Saturday, 13 September 2025

Against the Block Universe

The “block universe” has become the philosopher’s favourite monument to time: a frozen four-dimensional edifice, where past, present, and future all coexist as equally real, laid out like rooms in a house. We are told that what we call “the present” is nothing but the wall our consciousness is scraping against, a trick of perspective on an unchanging whole.

It sounds elegant. But it is a fiction born of metaphor, not necessity. The block picture arises from treating spacetime as if it were an object that is rather than a system that orders. It reifies geometry into ontology: drawing a diagram of worldlines, then mistaking the map for the territory.

Relationally, the mistake is clear. There is no eternal block of pre-existing events. There is potential, and there is actualisation. To imagine the future already “there” is to dissolve the very distinction that makes becoming possible. What the block universe erases is not time, but emergence itself.

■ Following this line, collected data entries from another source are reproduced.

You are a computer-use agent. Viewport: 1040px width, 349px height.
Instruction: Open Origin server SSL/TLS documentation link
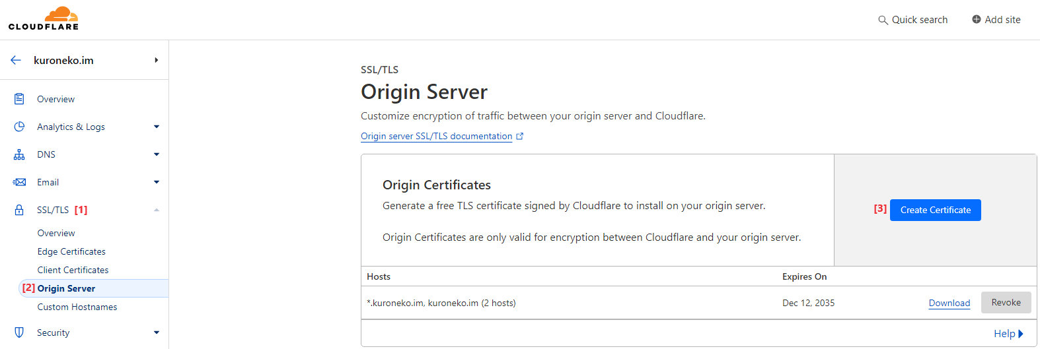437,136
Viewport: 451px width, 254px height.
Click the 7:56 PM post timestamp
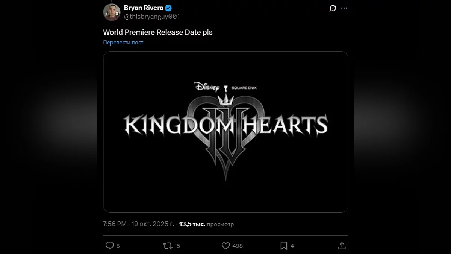pos(115,224)
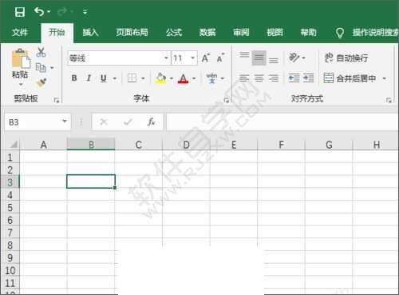Click the 粘贴 paste button

click(21, 63)
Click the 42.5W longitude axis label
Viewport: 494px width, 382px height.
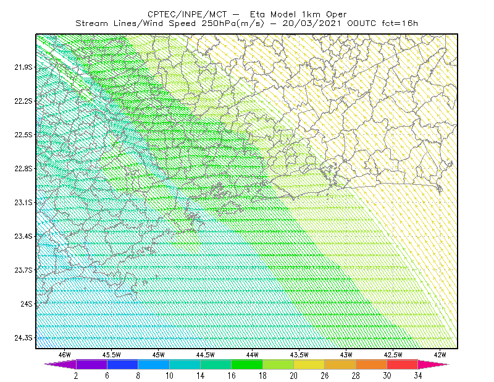[393, 355]
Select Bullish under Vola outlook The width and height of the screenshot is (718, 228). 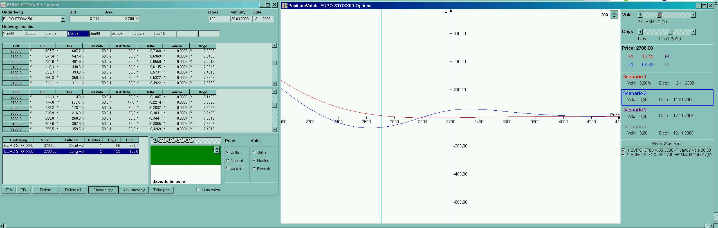[x=254, y=152]
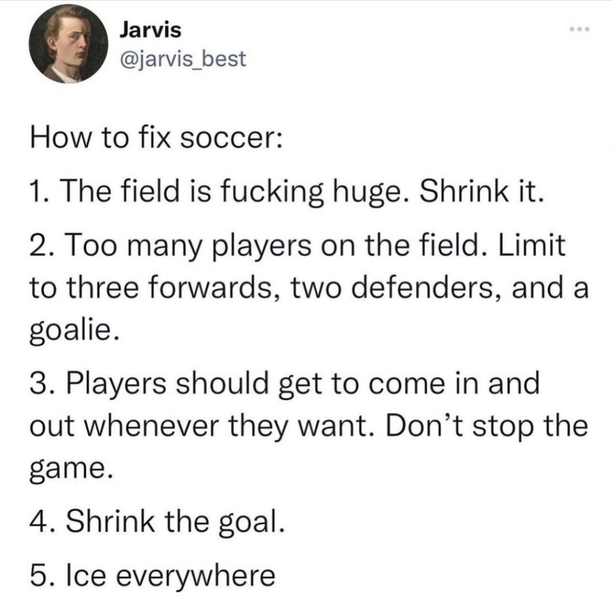The width and height of the screenshot is (612, 612).
Task: Open the three-dot more options menu
Action: [x=579, y=30]
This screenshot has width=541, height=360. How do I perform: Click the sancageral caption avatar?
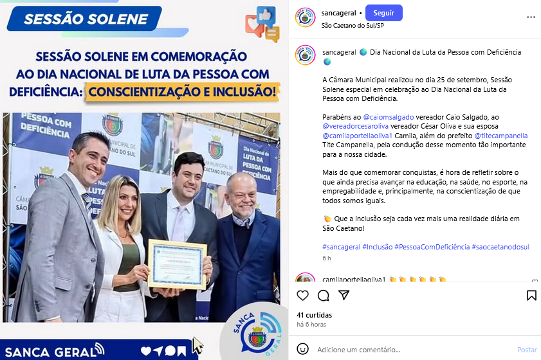[306, 55]
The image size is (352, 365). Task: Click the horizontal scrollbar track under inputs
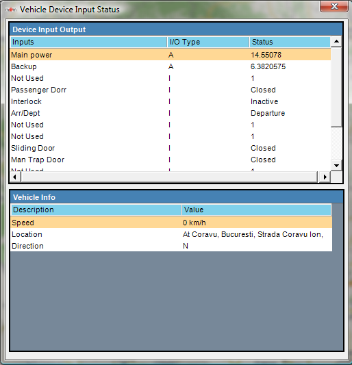[x=169, y=177]
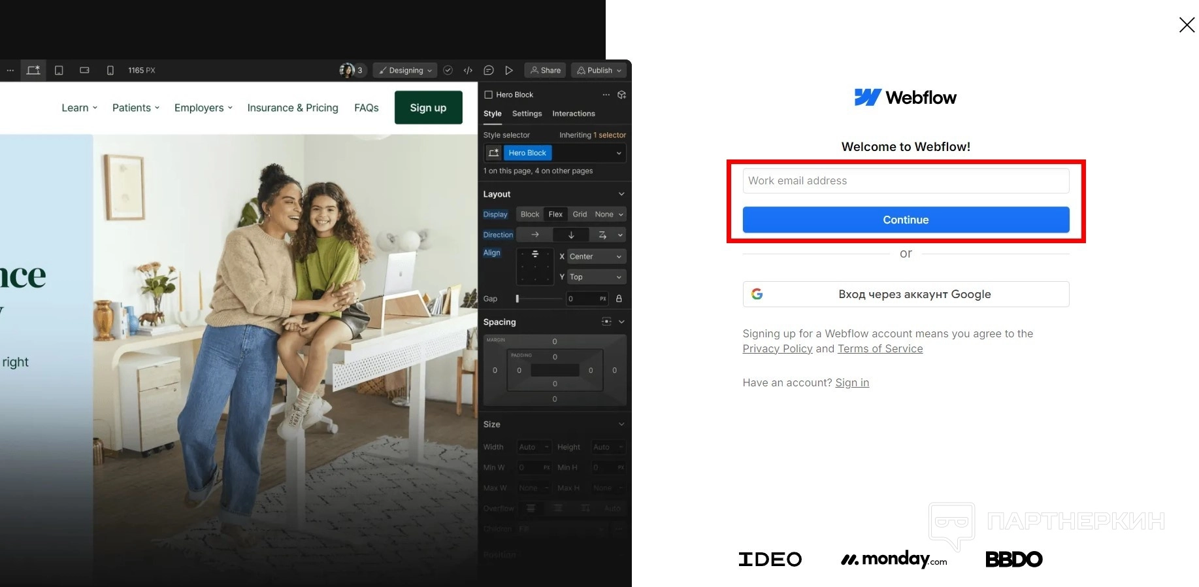Tick the Hero Block checkbox
Image resolution: width=1199 pixels, height=587 pixels.
[488, 95]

Its appeal rests on the illusion of certainty: the comfort that everything is already fixed, already written. But the cost is high: it denies actuality its openness, and reduces events to coordinates on a frozen grid.

The relational alternative is sharper: time is not a static dimension, but the ever-renewed cut between potential and event. The block is an artefact of metaphor; reality is not a monument but a living articulation.

So let us put it bluntly:

There is no block — only the continual becoming of events.